Agriculture Victoria scientists are set to trial a new trapping strategy in Victorian vineyards in a bid to control Queensland fruit fly.
The two-year research project will test the effectiveness of an attract-and-kill trapping strategy to manage fruit flies in table grape vineyards.
The insect causes significant damage to fruit crops by stinging fruit (laying eggs) and infecting them with larvae.
The new trap was designed to look and smell like ripe fruit to trick the female flies into landing on a sticky surface.
The project, funded by Agriculture Victoria and Hort Innovation, has shown promise in stone fruit, pome fruit and citrus orchards.

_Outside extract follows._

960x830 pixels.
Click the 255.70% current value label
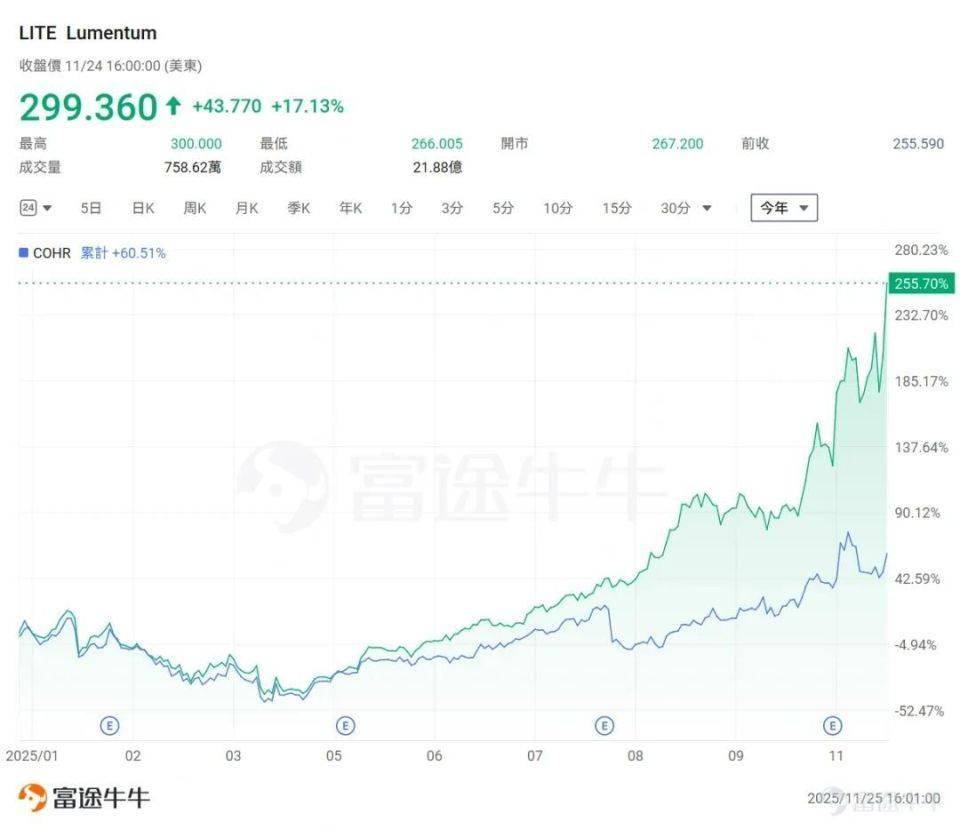pos(920,283)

Agriculture Victoria research project lead Paul Cunningham said the trap would help growers in Sunraysia, where Queensland fruit fly populations have escalated.
“This will help protect Victoria’s table grape industry by maintaining production and access to domestic and international markets,” Mr Cunningham said.
“If successful, adoption and integration of a mass trapping strategy using this trap could be seen within three to five years.”
Australian Table Grape Association chief executive officer Jeff Scott said the trial would be beneficial for all industry members.
“Any new technology in mitigating fruit fly would be welcomed by all horticulture industries, but particularly in Sunraysia where numbers are so high,” Mr Scott said.
The project will improve grower and industry knowledge of Queensland fruit fly management in table grapes through workshops and on-farm trials.